5. Ultra-Rapid Biodegradable Polymer Materials for Controlled Applications
Sustainable materials are essential for reducing environmental impact across industries such as packaging, healthcare, and agriculture.
This challenge invites innovations in biodegradable polymer materials that can degrade rapidly while maintaining performance during use.
Solutions should explore advanced material science, novel polymer structures, and scalable manufacturing methods.
6. AI-Powered Optimisation of Last-Mile Delivery
The rapid growth of e-commerce has placed enormous pressure on last-mile delivery systems, particularly for multi-channel retail operations.
This challenge seeks AI-driven solutions capable of optimising logistics processes, including:
Delivery route planning
Real-time demand management
Integration across multiple sales channels
Reduction of operational costs and emissions
7. Upcycling Food Loss into High-Value Circular Products
Food waste is a major environmental and economic issue across global supply chains. Large volumes of food are lost before reaching consumers.
This challenge focuses on innovative technologies that convert food loss into valuable products, contributing to the circular economy.
Examples may include:
New processing technologies
Bio-based ingredients
Alternative materials derived from food waste streams
8. Innovative Energy Solutions for Retail Stores and Distribution Centres
Retail operations and logistics facilities consume large amounts of energy. Improving efficiency in these environments can significantly reduce both costs and emissions.

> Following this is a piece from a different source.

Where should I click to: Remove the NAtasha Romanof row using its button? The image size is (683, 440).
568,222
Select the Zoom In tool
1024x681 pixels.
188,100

This challenge invites innovative energy solutions that can support more sustainable retail operations, such as:
Smart energy management systems
Renewable energy integration
Energy storage technologies
AI-driven optimisation of energy consumption
9. AI-Assisted Sustainable Formulation for Barrier Materials
Developing sustainable barrier materials for packaging requires extensive testing and experimentation. Traditional development cycles are slow and resource-intensive.
This challenge aims to accelerate innovation by using AI-assisted formulation tools that help researchers identify sustainable material combinations more efficiently.
Solutions should support faster R&D cycles while maintaining high performance and sustainability standards.
10. AI-Powered Onboarding and Employee Journey Assistant
Employee onboarding and professional development processes are often fragmented and inefficient.
This challenge seeks AI-powered tools capable of guiding employees throughout their journey within an organisation, from onboarding to ongoing career development.
Potential solutions include:
Personalised onboarding assistants
AI-driven training recommendations
Employee engagement platforms
Knowledge management systems
11. Automated Demand and Market Forecasting Using Public Data
Accurate forecasting is essential for business agility, but traditional models often rely heavily on internal data and may struggle to capture broader market signals.
This challenge focuses on building automated forecasting systems that leverage public data sources, including economic indicators, market trends, and open datasets.
Solutions should enable companies to improve strategic planning and respond more effectively to market changes.
12. AI for Production Bottleneck Detection and Workflow Optimisation
Manufacturing operations often suffer from hidden inefficiencies and bottlenecks that limit production capacity.
This challenge invites solutions that apply AI-driven process analysis to identify bottlenecks, optimise workflows, and improve overall production throughput.
The goal is to enable manufacturers to make faster decisions and increase operational efficiency.
Driving Industry Innovation Through Collaboration
The Open Horizons challenges represent real market opportunities for deep-tech startups to collaborate directly with corporate partners. By addressing these challenges, selected startups will have the opportunity to:
Pilot their technologies in real industrial environments
Validate solutions with corporate partners
Accelerate market adoption and scalability
Open Horizons aims to bridge the gap between cutting-edge research and industry deployment, supporting the next generation of transformative technologies.